SVs are an important cause of ID and congenital malformations. However, the current diagnostic tools to detect SVs have limited resolution (karyotyping) or cannot detect copy neutral rearrangements (array CGH) implying that improved technologies may have benefits. Previous work has shown that paired-end mapping or mate pair sequencing has unprecedented resolution for the detection of SV breakpoints of balanced genomic rearrangements in patients with ID/MCA and may thus be a valuable tool for diagnostic implementation.16, 17, 18, 19, 20, 21, 22, 23 Here we made a systematic comparison between mate pair sequencing versus array CGH and karyotyping. As a first important conclusion from this work, we demonstrate that all types of pathogenic SVs previously found with array CGH or karyotyping could also be found using a combined strength of the cluster and DOC signatures of mate pair sequencing. Even when breakpoints reside in repetitive regions (centromere or segmental duplications), DOC analysis could still reveal the breakpoint.

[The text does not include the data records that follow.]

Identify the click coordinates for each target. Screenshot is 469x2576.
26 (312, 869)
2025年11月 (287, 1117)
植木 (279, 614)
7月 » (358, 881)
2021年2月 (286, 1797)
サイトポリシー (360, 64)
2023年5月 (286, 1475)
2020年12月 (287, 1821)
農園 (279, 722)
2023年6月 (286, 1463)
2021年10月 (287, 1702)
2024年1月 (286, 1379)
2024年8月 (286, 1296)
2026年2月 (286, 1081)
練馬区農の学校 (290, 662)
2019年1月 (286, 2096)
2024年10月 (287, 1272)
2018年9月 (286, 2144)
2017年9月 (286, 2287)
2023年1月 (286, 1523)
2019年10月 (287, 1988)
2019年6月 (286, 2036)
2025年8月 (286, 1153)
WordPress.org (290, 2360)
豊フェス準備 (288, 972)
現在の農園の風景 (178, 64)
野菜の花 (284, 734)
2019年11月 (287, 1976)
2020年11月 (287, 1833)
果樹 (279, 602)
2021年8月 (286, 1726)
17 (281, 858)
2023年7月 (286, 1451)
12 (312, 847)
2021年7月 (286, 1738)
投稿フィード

A major strength of mate pair sequencing is in the elucidation of the precise genomic architecture of the SVs (Table 1). For example, cluster analysis showed that most duplications are in tandem with a head-to-tail orientation. In the two patients where the duplications were not tandem, the precise genomic locations of the duplicated segments could be defined (Figure 2). In 14 patients, cluster analysis enabled the identification of a gene that was disrupted by a balanced rearrangement or a duplication event. In five of these cases, the disrupted gene could explain the phenotype of the patient (Table 1). Especially in patient 27, mate pair sequencing was of intrinsic value. The t(2;14) translocation in this patient disrupts the NRXN3 gene, but this does not explain the cardiac defects in patient 27. The second aberrant cluster on chromosome 14 due to an inversion disrupts the MAP3K9 gene, which is an interesting candidate gene for the cardiac phenotype observed in the patient.32 Without mate pair sequencing, this crucial information would not have been revealed. The enhancement in resolution of mate pair sequencing and hence the ability of directly pinpointing disease genes has great diagnostic value.

Both array CGH analysis and mate pair sequencing may be hampered in accurately assessing genomic regions with highly repetitive regions such as centromeric and telomeric regions. For example, recurrent aberrations (surrounded by low copy repeats) were only detected by coverage analysis and not by cluster analysis. Balanced whole chromosome arm translocations cannot be detected because of the repetitive nature of the centromeric breakpoints; these aberrations, however, have no immediate causal relationship to the phenotype of the patient.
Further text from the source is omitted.